Publications, tearsheet and a photographic print relating to physiologist Angelo Mosso,
plus correspondence between Drs. Kellogg and Foà regarding the latter's donation of these
materials to UCSF.
Piero Pio Foà was born in Turin, Italy, on April 13, 1911. Prior to his birth, his
father, Carlo, who had been a student of Angelo Mosso, recorded and published the world's
first fetal electrocardiogram (that of Piero Foà). Born in Turin, Italy in 1846, Mosso received an M.D. from the University of Turin in
1870. He did further work at Florence and Leipzig.
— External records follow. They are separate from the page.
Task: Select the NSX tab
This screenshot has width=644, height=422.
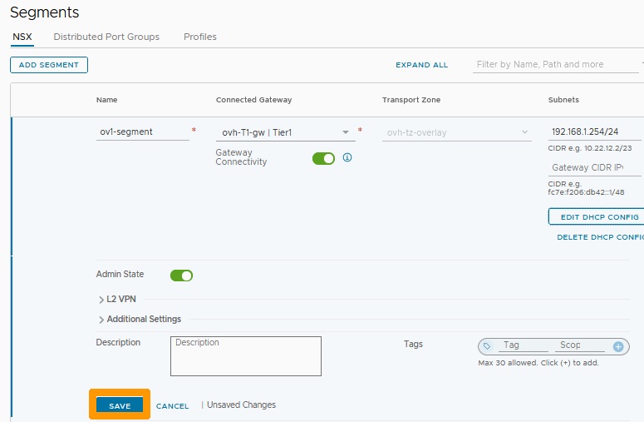Action: point(22,37)
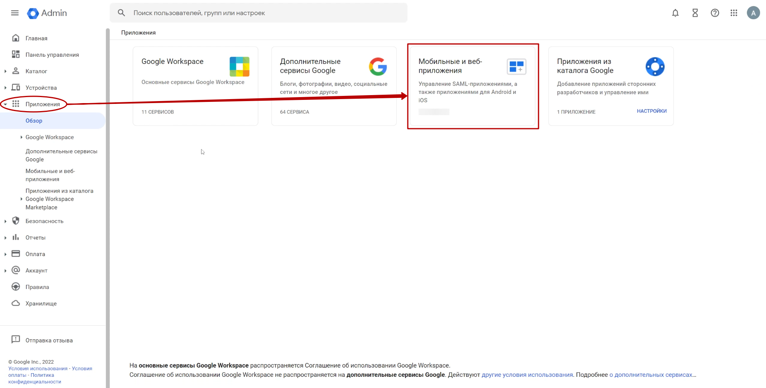Click the Google Workspace card icon
This screenshot has width=766, height=388.
tap(239, 67)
Returning to Turin, he became
professor of pharmacology (1875) and professor of physiology (1879). Under him, Turin
became an extremely active center for research in experimental physiology and biology. He
pursued two main lines of research: the analysis of motor functions and the relationship
between physiological and psychic phenomena. He perfected the plethysmograph, which
measured slow changes in the volume of the blood vessels. When bad health forced him to
give up his physiological studies in 1904, Mosso devoted his energies to archaeological
research. He acquired as great fame in archaeology as he had in physiology, conducting
studies in the Roman Forum, Crete and Southern Italy. Angelo Mosso died in Turin in 1910.